____ SUPPLIED INFORMATION
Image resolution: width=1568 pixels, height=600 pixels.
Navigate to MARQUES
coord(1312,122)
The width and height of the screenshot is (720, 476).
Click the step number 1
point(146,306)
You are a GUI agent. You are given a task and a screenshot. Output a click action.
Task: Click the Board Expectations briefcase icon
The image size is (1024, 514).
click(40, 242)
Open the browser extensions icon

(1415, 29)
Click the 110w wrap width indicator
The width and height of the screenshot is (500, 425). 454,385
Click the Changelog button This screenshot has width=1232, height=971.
________
● WHAT IS EXPECTED: Write out every line of the data again, exactly as it reads.

● SOLUTION TO THIS EXERCISE:
Image resolution: width=1568 pixels, height=600 pixels.
Navigate to MARQUES
coord(1312,122)
The width and height of the screenshot is (720, 476).
Click the step number 1
point(146,306)
You are a GUI agent. You are given a task and a screenshot. Output a click action.
Task: Click the Board Expectations briefcase icon
The image size is (1024, 514).
click(40, 242)
Open the browser extensions icon

(1415, 29)
Click the 110w wrap width indicator
The width and height of the screenshot is (500, 425). 454,385
Click the Changelog button This screenshot has width=1232, height=971.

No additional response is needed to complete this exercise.